→ **Supplied records**:
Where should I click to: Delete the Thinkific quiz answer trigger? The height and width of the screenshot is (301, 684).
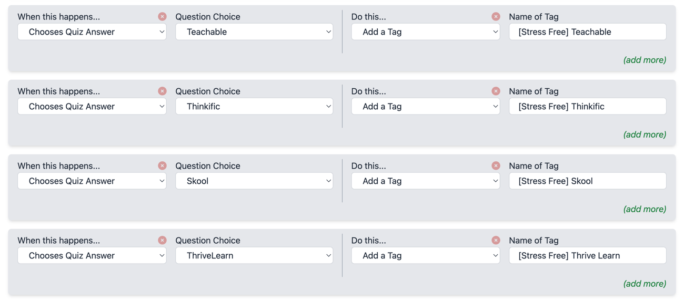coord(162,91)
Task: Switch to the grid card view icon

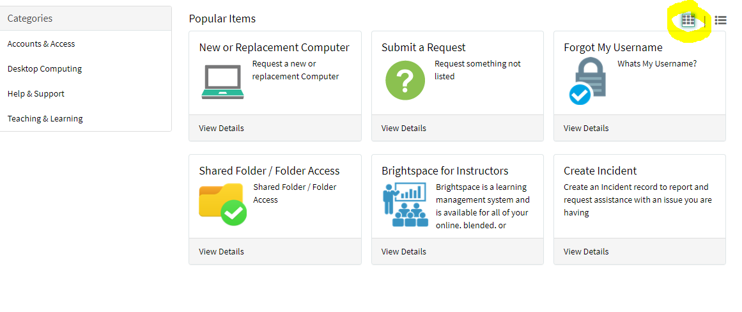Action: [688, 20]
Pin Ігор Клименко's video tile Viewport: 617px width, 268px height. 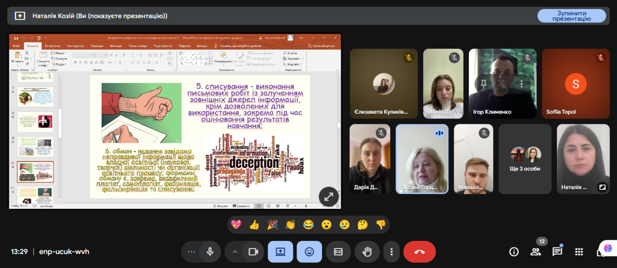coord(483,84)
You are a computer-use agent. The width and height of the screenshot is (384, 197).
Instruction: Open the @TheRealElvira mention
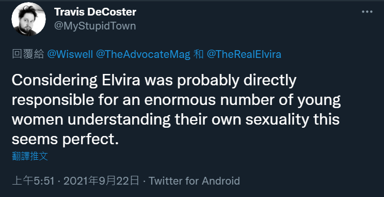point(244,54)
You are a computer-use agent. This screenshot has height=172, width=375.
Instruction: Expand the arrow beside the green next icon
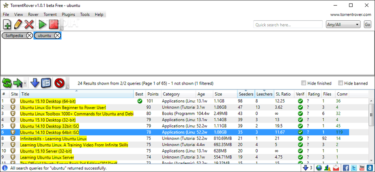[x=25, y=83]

--

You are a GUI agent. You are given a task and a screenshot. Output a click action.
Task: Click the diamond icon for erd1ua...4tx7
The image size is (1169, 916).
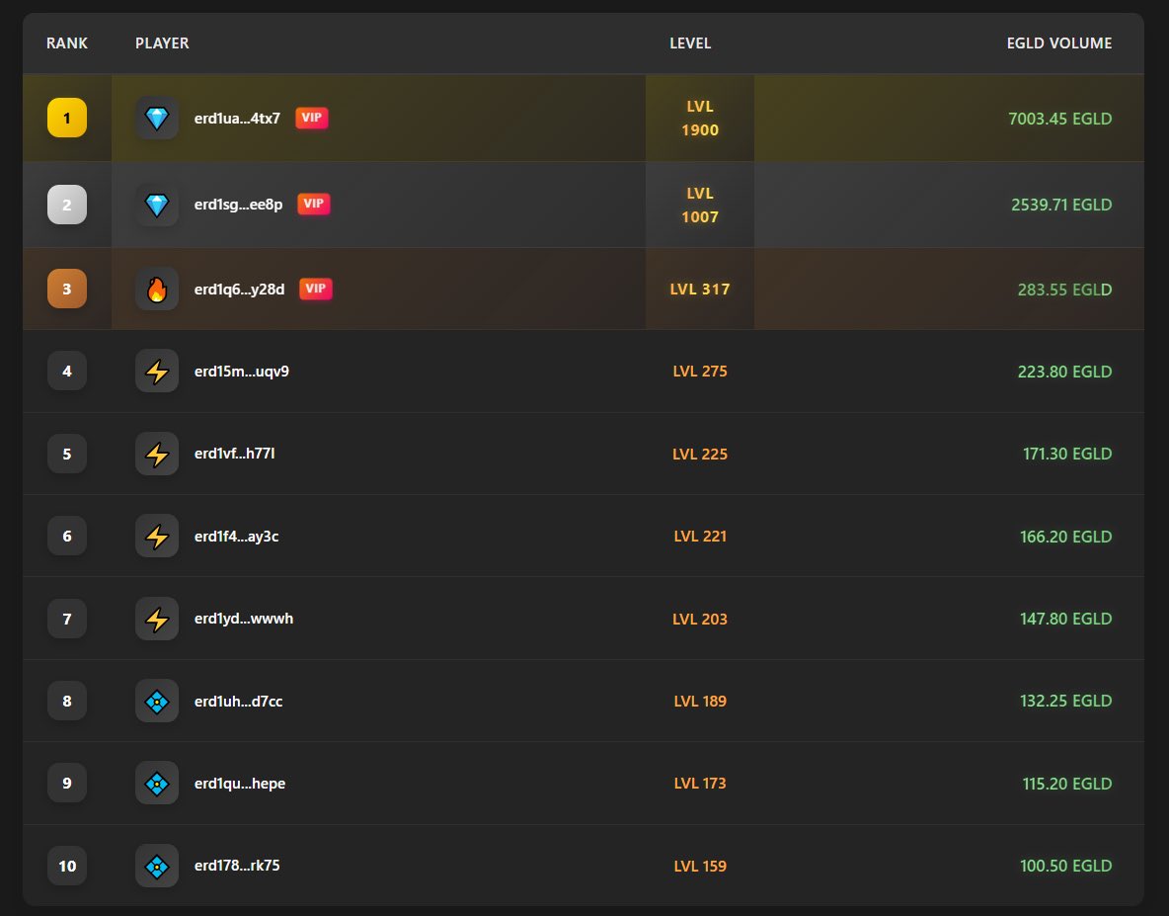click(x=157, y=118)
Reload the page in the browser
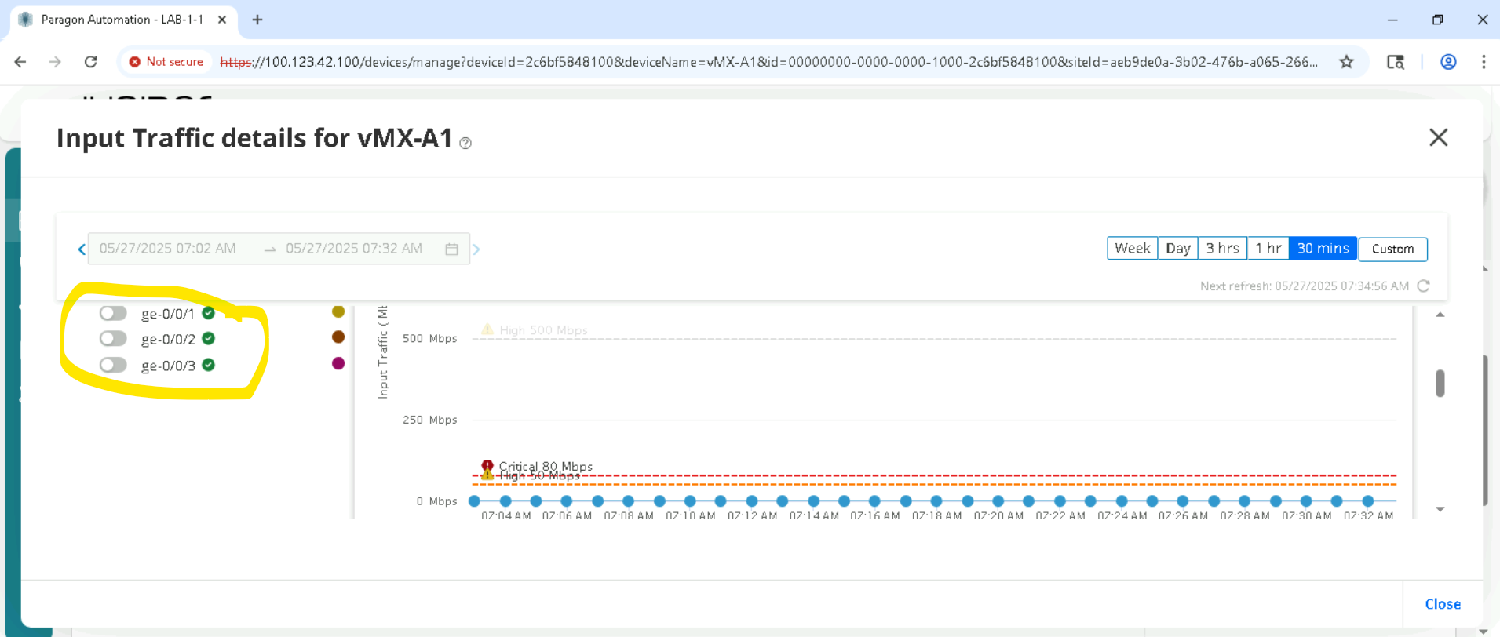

--

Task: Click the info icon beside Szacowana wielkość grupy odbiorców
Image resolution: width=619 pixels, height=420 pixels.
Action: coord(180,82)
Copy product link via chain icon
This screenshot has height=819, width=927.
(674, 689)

→ **Work to complete**: I'd like the lines above repeated exactly, from the one that contains "You are a GUI" through the one that contains "Reload the page in the browser", with no pictures.

→ **Completed task**:
You are a GUI agent. You are given a task and a screenshot. Output a click action.
Task: Click the diamond icon for erd1ua...4tx7
The image size is (1169, 916).
click(x=157, y=118)
Reload the page in the browser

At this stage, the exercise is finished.